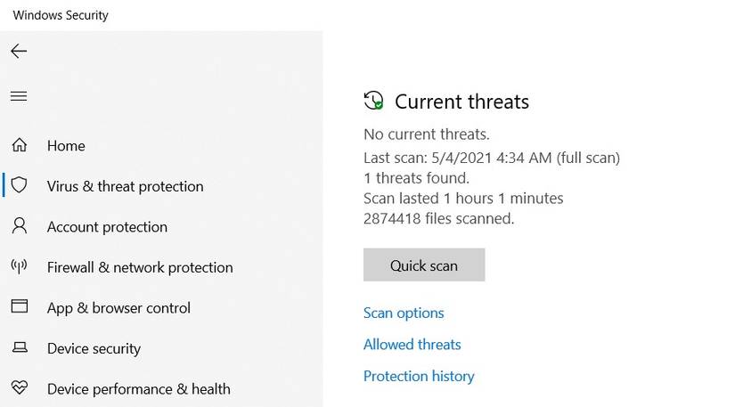
Task: Open the Scan options link
Action: coord(404,313)
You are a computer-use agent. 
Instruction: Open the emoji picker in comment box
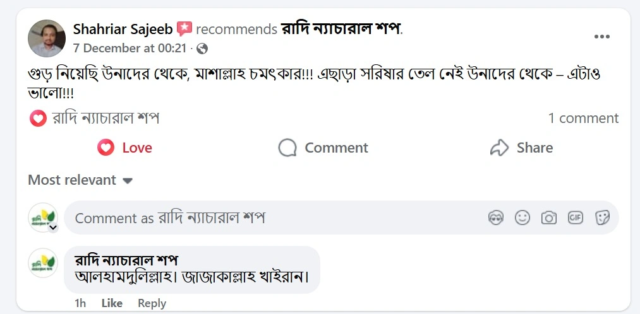tap(522, 218)
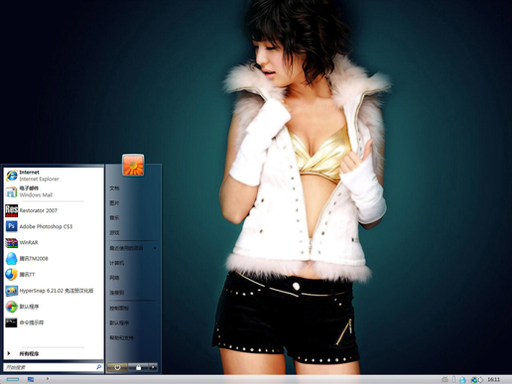Launch Adobe Photoshop CS3
512x384 pixels.
coord(54,226)
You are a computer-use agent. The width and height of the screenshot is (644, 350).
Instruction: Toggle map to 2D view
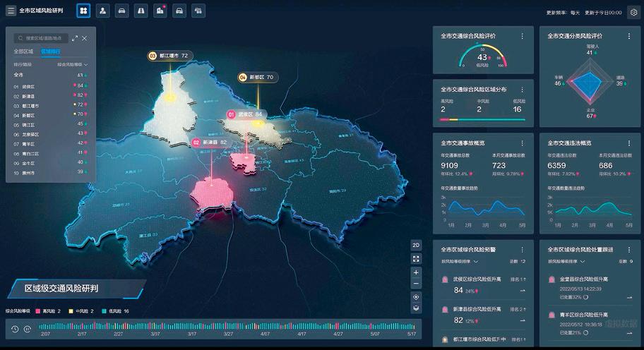(416, 245)
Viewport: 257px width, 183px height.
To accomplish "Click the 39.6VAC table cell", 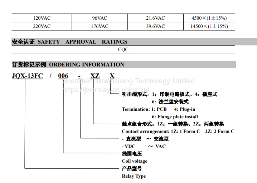I will click(x=155, y=26).
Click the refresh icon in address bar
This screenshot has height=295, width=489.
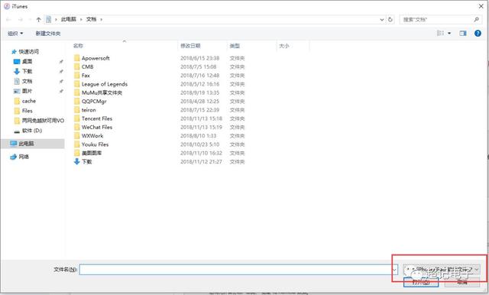pos(390,19)
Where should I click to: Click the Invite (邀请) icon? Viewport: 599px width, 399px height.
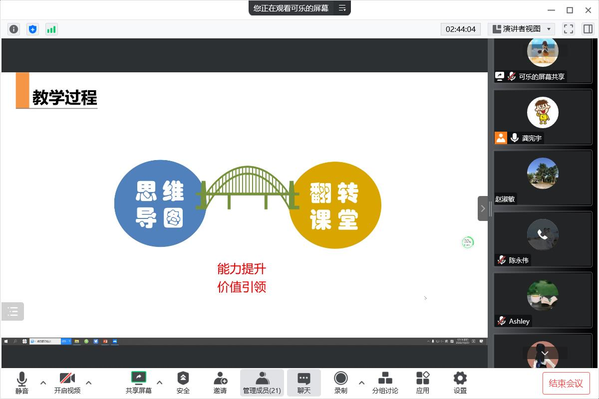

· · · · ·

## WHAT YOU NEED TO DO
Sift the material for lines with the string "Viewport". Copy each one found.

## EXERCISE SOLUTION
Viewport: 257px width, 183px height.
Where should I click to: Click the Invite (邀请) icon? Viewport: 599px width, 399px height.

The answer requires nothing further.